Posted by Beau Winiger on April 29, 2009

Today is the 100th day of the Obama presidency.  What this means is that today is a meaningless day that liberals will use to say what a great job Obama has been doing, and conservatives will use it to say what a horrible job he has been doing.  So this author has decided, if you can’t beat them, join them.

It is true, in my opinion, that Obama has done a pretty decent job in his first 100 days in office, but there are some areas that his lack of progress from the Bush administration policies has been very alarming, namely in the area of rights abuse.  If the first 100 days is any sort of indication, than it looks like President Obama has decided that the Bush administration knew what it was talking about when it asserted the policy of “I’m in charge, and I will do what I want.”

One area where this has become apparent is in regards to Bagram Air Force Base in Afghanistan, which the current administration seems determined to make into a new Gitmo.  While the administration has decided to shut down Gitmo, they have decided that Bagram would make a fine new base of operations for a black hole site.  The administration wishes to be able to deny any prisoners there judicial review of the legality of their detention.  A prison in Afghanistan, an active war zone, is a little trickier than one located in Cuba, and it is understandable to deny judicial review to prisoners caught on the battlefield.  What is alarming is that the Obama team also wishes to be able to fly prisoners into Bagram from around the world, and then deny them judicial review.  This is the exact same problemthat we faced at Gitmo.  When you are able to ship in prisoners and then deny them rights because they are now in an active war zone you might as well have kept Gitmo open.  Even more worrisome is the fact that since Bagram is located in a war zone far away from America it will become even easier to restrict investigation into any human rights abuses going on there. 

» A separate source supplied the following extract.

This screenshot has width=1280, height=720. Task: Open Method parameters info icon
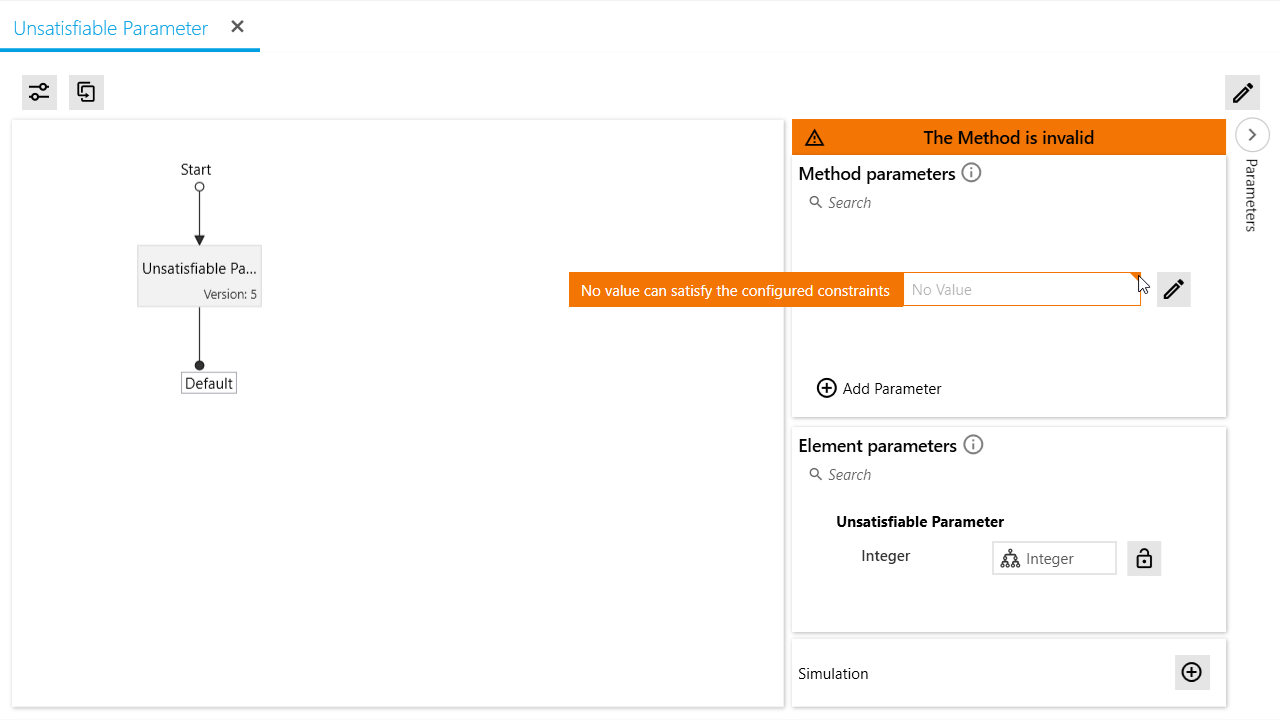click(x=971, y=173)
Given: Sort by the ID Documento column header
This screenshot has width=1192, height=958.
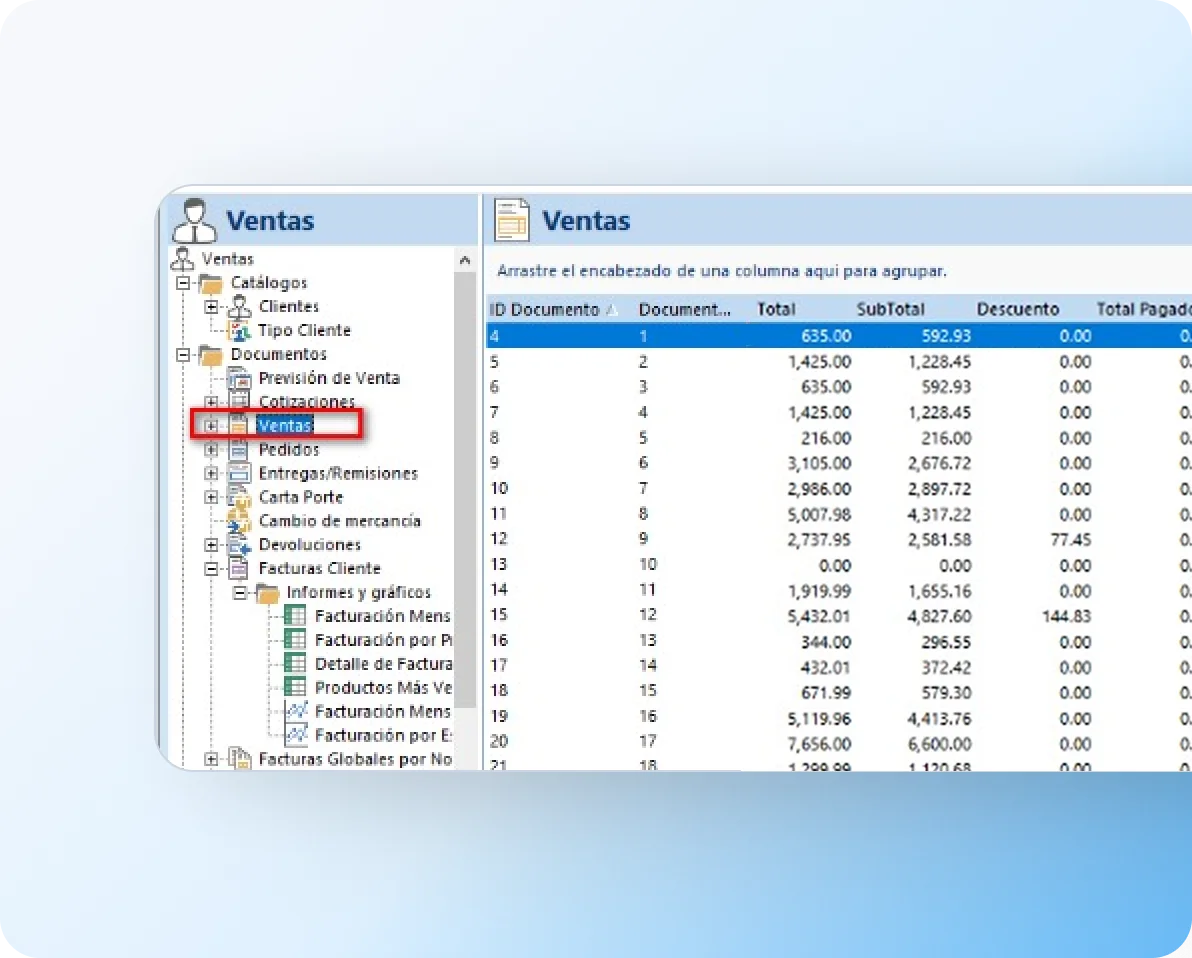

The Obama administration has also moved to strike down a law here at home that requires a lawyer be present for a police to question a suspect who has retained a lawyer or asks for one.  While some might say, “Well just don’t answer anything until your lawyer gets there,” it is easy to imagine the potential for abuse of mentally challenged or uneducated suspects.  There is little conceivable downside to waiting for a lawyer, and too much potential for abuse for this to be considered a reasonable move by the Obama team.

The Obama DOJ has also supported the continuation of the “state secret” privilige invented by the Bush administration, and has added to that a “sovereign immunity” claim which says that citizens cannot sue the government for illegal activities unless the government chooses to disclose what they learned from the illegal activities.  So, even if it is known the government is acting illegally, there is nothing that can be done about it unless the government essentially decides it is okay with being sued.  This is a claim that even the Bush administration didn’t see fit to create, and truly worrisome for anyone concerned about keeping checks on the government’s ability to invade the private lives of its citizens.  Combined with the state secrets privilege the Obama administration is seeking the power to be able to do whatever it wants, and, so long as it is classified as secret, any actions will not be subject to judicial review.

President Obama is also seeking to destroy the Fourth Amendment by forcing cell phone carriers to turn over cell tower data without warrants, a move that legal scholars reject as being unconstitutional.  This would allow the government to seize private data, without cause, to track the location of anyone in the U.S. that it sees fit.  Such brazen disregard for the constitution, by a former constitutional law professor, is ludicrous.

The examples listed above point to an administration that is continuing the previous presidency’s complete disregard for constitutional protections that people in America believe they are protected by.  While there is much to celebrate in the first 100 days of the Obama presidency, unfortunately a respect for the constitution cannot, at this time, be counted to highly on the list.